AIM OF THE EXERCISE
The output should consist solely of the line containing "Voir les tee" and all lines after it through the final line of the entries below, reproduced exactly.

MATERIAL PROVIDED
┏━━

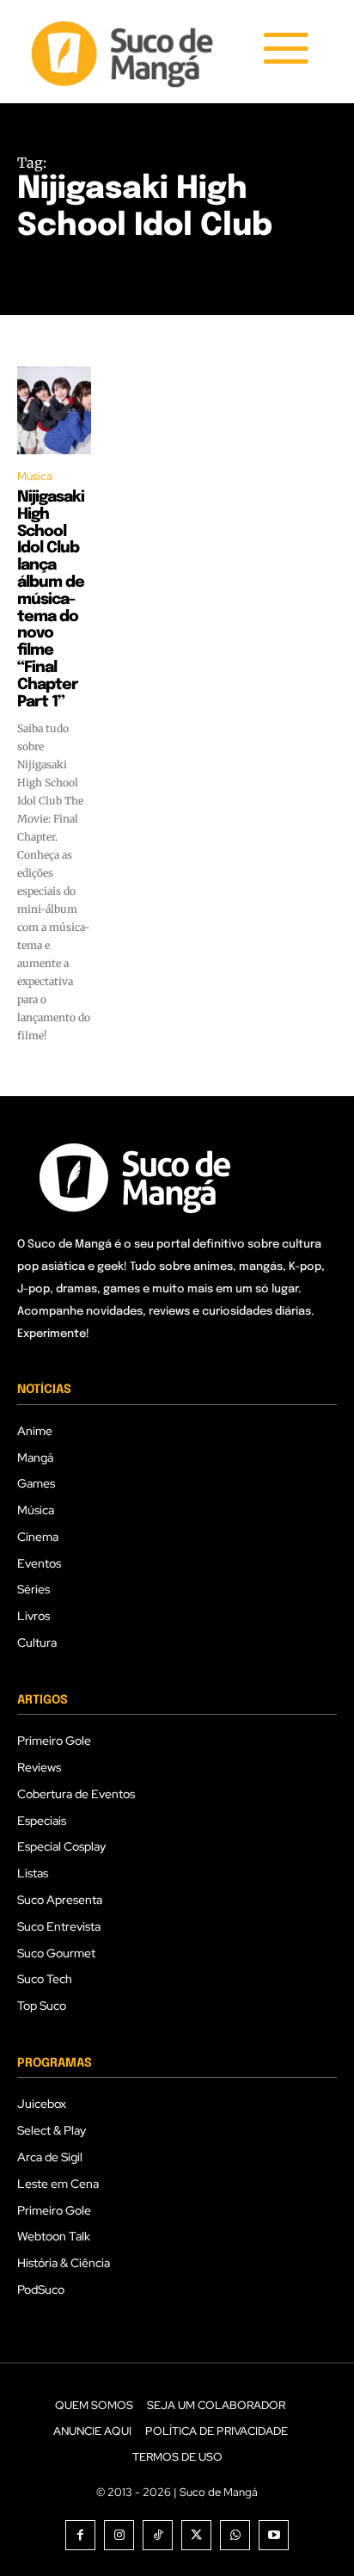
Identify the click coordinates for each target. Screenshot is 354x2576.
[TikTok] (158, 2535)
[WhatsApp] (235, 2535)
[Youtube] (274, 2535)
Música (34, 476)
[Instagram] (119, 2535)
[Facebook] (80, 2535)
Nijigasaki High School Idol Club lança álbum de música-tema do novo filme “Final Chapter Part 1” (50, 600)
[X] (196, 2535)
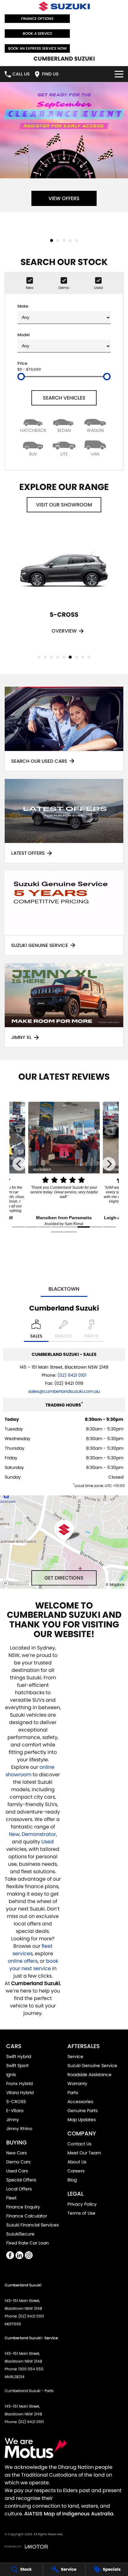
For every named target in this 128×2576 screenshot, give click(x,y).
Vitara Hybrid (20, 2092)
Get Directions (64, 1577)
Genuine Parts (82, 2110)
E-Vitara (14, 2110)
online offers (23, 1961)
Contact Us (79, 2144)
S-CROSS (16, 2101)
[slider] (21, 376)
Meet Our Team (84, 2153)
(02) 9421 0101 (71, 1375)
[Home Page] (64, 6)
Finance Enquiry (23, 2207)
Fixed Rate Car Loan (27, 2243)
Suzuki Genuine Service (92, 2065)
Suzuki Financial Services (32, 2225)
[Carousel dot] (51, 240)
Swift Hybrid (18, 2056)
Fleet (11, 2198)
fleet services (32, 1949)
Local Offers (19, 2189)
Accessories (80, 2101)
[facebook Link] (10, 2255)
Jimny (12, 2119)
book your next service (33, 1964)
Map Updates (81, 2119)
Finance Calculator (26, 2216)
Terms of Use (81, 2213)
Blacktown (64, 1289)
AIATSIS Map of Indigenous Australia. (69, 2513)
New (14, 1834)
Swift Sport (17, 2065)
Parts (72, 2092)
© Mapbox (115, 1584)
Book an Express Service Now (37, 48)
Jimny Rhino (19, 2128)
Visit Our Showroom (64, 504)
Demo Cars (18, 2162)
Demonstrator (39, 1834)
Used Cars (17, 2171)
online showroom (30, 1771)
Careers (76, 2171)
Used (47, 1841)
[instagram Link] (29, 2255)
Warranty (77, 2083)
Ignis (11, 2074)
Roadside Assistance (89, 2074)
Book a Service (37, 33)
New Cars (16, 2153)
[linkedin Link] (19, 2255)
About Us (76, 2162)
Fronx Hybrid (19, 2083)
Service (75, 2056)
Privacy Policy (82, 2204)
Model (23, 335)
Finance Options (37, 18)
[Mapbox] (16, 1583)
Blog (72, 2180)
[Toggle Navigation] (119, 74)
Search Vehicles (64, 397)
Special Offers (21, 2180)
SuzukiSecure (20, 2234)
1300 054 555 (30, 2369)
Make (22, 306)
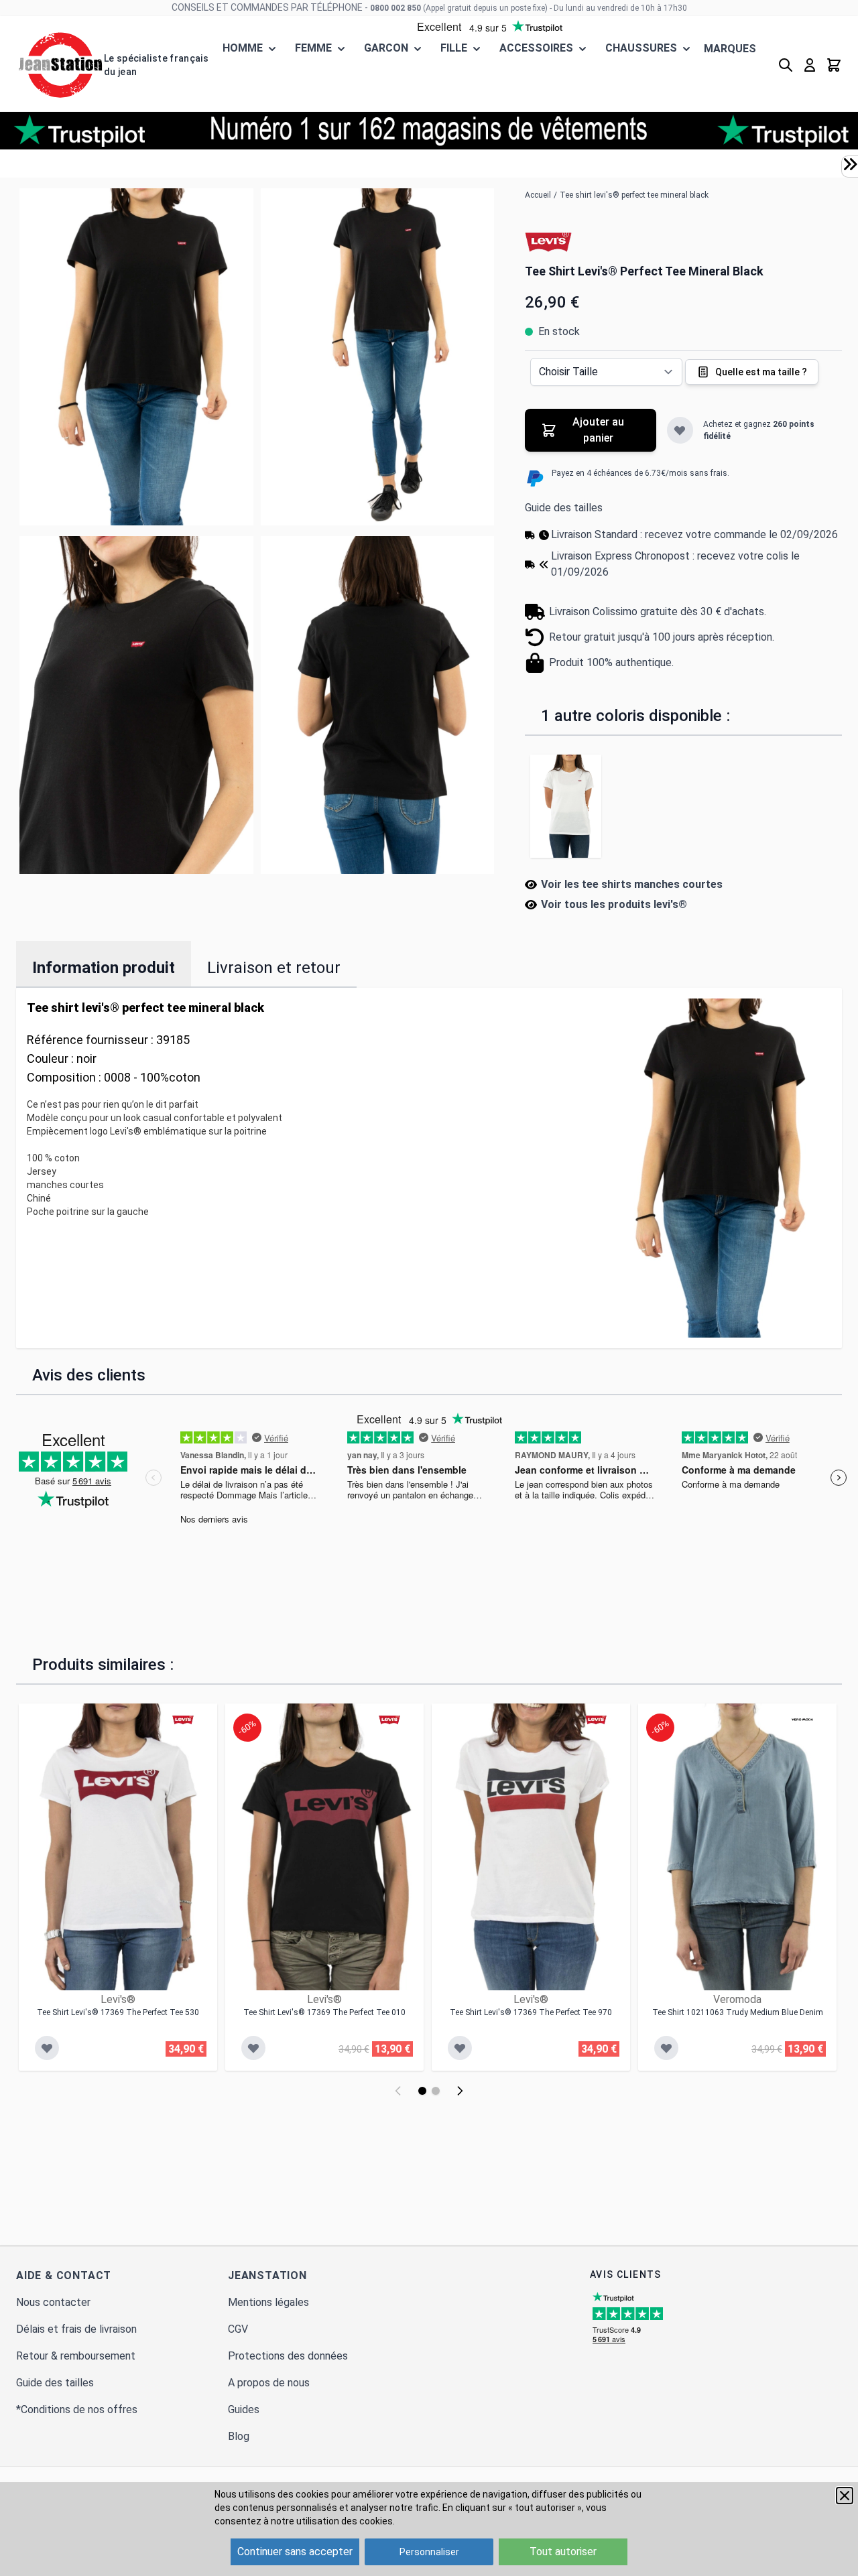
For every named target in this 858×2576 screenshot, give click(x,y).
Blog (238, 2436)
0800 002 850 (395, 8)
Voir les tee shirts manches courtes (632, 884)
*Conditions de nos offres (76, 2409)
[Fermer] (845, 2496)
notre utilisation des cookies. (333, 2521)
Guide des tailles (564, 507)
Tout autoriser (563, 2551)
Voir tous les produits (614, 904)
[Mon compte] (810, 65)
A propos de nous (269, 2382)
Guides (243, 2409)
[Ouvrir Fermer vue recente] (850, 164)
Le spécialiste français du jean (156, 65)
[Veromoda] (802, 1719)
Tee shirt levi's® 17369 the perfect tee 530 (118, 2012)
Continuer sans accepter (295, 2551)
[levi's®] (548, 241)
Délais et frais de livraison (76, 2329)
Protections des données (288, 2355)
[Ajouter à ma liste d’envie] (680, 430)
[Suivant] (460, 2091)
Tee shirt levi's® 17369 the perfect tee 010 (324, 2012)
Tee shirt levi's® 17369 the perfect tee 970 (531, 2012)
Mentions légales (268, 2302)
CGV (238, 2329)
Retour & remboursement (75, 2355)
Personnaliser (429, 2552)
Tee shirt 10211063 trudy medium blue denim (737, 2012)
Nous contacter (53, 2302)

┗━━

SOLUTION TO THE PROBLEM
Voir les tee shirts manches courtes (632, 884)
*Conditions de nos offres (76, 2409)
[Fermer] (845, 2496)
notre utilisation des cookies. (333, 2521)
Guide des tailles (564, 507)
Tout autoriser (563, 2551)
Voir tous les produits (614, 904)
[Mon compte] (810, 65)
A propos de nous (269, 2382)
Guides (243, 2409)
[Ouvrir Fermer vue recente] (850, 164)
Le spécialiste français du jean (156, 65)
[Veromoda] (802, 1719)
Tee shirt levi's® 17369 the perfect tee 530 (118, 2012)
Continuer sans accepter (295, 2551)
[levi's®] (548, 241)
Délais et frais de livraison (76, 2329)
Protections des données (288, 2355)
[Ajouter à ma liste d’envie] (680, 430)
[Suivant] (460, 2091)
Tee shirt levi's® 17369 the perfect tee 010 (324, 2012)
Tee shirt levi's® 17369 the perfect tee 970 (531, 2012)
Mentions légales (268, 2302)
CGV (238, 2329)
Retour & remboursement (75, 2355)
Personnaliser (429, 2552)
Tee shirt 10211063 trudy medium blue denim (737, 2012)
Nous contacter (53, 2302)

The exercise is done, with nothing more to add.